» Given passage:

■ ■ ■ ■

News Release

Monetary incentives increase COVID-19 vaccinations

**COVID Immediate Release**

Reports and Proceedings

American Association for the Advancement of Science (AAAS)

Modest monetary payments increased COVID-19 vaccination rates by 4.2 percentage points in a randomized controlled trial involving over 8,000 people in Sweden. In contrast, behavioral nudges increased stated intentions to vaccinate, but didn’t significantly impact rates of vaccination. Despite widespread awareness and availability of COVID-19 vaccines, many high-income countries struggle to push vaccination rates beyond 70%. How to incentivize vaccination take up is a difficult matter. Whether money might act as a motivator has a mixed result in studies, few of which have been randomized trials. In 2021, Pol Campos-Mercade et al. set up a randomized controlled trial in Sweden when various age-groups were first made eligible to receive COVID-19 vaccines. The participants were randomized into five different treatment groups. Participants in the primary treatment condition were promised a modest monetary incentive of 200 Swedish krona (or about 24 US dollars) if they proceeded to get vaccinated. The other four treatments did not promise financial incentives but used behavioral nudges to try to persuade participants. For each of the participants, the authors were able to measure the effect of their treatments on vaccination intentions. Using individually linked Swedish administrative vaccination records, they were also able to measure the impact of their treatments on actual vaccination behavior. Monetary incentives increased COVID-19 vaccination rates by 4.2 percentage points. This is an increase from a 71.6% baseline rate, which is a similar rate to other countries in the European Union, indicating that incentives can increase vaccine uptake even in countries with high vaccination rates. The authors further documented that while some behavioral nudges did statistically significantly increase participants’ intentions to vaccinate, none increased actual vaccination uptake in a statistically significant way. The results highlight the potential of modest monetary incentives to increase vaccination rates. The authors write: “it is important to note that our findings do not imply that we ought to pay people; our paper does not speak to the normative question of whether paying for vaccination is ethically permissible.”

■ ■ ■ ■

» Given records:
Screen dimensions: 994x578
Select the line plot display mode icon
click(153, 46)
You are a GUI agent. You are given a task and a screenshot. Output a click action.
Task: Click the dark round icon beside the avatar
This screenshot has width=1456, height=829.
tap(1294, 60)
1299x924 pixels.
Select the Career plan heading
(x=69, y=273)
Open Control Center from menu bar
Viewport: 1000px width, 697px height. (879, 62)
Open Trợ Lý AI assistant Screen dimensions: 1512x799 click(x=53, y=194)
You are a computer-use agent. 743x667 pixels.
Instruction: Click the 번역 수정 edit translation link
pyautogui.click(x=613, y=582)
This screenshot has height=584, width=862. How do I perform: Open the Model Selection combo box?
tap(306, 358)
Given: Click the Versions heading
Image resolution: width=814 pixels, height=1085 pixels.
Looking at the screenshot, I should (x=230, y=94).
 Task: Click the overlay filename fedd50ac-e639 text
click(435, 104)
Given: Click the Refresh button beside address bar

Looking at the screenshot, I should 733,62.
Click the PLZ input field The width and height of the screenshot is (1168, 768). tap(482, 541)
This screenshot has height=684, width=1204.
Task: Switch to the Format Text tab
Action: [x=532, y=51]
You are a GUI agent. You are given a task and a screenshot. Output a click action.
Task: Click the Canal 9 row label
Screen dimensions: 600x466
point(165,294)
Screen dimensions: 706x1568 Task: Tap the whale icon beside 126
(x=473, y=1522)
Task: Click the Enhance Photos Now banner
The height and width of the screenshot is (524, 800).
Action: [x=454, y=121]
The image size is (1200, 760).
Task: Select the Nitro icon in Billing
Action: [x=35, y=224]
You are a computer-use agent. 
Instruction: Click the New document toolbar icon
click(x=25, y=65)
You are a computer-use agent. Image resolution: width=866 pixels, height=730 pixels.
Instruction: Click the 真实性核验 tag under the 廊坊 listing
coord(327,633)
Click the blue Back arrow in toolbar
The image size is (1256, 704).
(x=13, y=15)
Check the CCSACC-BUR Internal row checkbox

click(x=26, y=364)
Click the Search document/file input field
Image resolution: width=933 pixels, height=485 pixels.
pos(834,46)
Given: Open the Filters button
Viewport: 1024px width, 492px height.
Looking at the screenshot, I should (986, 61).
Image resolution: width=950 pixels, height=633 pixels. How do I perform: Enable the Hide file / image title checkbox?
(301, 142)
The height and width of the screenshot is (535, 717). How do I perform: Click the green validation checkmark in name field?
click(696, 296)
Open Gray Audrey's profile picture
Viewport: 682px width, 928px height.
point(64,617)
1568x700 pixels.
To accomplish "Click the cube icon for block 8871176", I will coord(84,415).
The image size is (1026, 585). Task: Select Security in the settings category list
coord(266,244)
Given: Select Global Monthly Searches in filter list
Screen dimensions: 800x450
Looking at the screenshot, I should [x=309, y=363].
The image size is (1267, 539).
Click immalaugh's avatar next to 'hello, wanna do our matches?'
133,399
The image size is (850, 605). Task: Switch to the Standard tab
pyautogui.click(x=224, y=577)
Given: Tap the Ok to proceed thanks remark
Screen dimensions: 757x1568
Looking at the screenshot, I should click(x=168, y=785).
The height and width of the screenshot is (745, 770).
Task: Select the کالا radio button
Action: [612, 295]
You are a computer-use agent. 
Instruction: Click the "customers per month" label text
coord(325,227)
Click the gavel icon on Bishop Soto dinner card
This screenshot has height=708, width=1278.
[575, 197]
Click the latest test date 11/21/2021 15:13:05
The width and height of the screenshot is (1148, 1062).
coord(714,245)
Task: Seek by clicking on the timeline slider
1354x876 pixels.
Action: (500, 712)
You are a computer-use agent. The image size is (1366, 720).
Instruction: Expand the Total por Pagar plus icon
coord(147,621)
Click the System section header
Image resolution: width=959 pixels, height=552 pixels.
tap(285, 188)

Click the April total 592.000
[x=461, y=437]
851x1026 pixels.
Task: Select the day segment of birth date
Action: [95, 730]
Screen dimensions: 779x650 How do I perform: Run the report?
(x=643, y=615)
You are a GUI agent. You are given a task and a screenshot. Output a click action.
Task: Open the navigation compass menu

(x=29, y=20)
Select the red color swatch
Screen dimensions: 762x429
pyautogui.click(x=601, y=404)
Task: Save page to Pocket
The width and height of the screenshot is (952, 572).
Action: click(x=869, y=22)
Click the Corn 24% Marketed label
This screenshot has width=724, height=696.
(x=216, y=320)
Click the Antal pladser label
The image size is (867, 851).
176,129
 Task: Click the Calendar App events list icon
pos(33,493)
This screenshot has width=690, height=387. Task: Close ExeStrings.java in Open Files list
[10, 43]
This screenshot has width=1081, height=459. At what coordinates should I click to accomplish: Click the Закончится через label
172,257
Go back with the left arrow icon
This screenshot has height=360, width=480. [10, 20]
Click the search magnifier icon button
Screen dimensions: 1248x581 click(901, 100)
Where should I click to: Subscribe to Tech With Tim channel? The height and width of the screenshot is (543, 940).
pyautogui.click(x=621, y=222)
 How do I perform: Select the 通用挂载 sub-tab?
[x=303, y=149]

■ ■ ■ ■

» About this task:
Reproduce verbatim the stretch of the vaccination-incentive news release that begins at "News Release" and stops after "of Science (AAAS)".

» Solution for this exercise:
News Release

Monetary incentives increase COVID-19 vaccinations

**COVID Immediate Release**

Reports and Proceedings

American Association for the Advancement of Science (AAAS)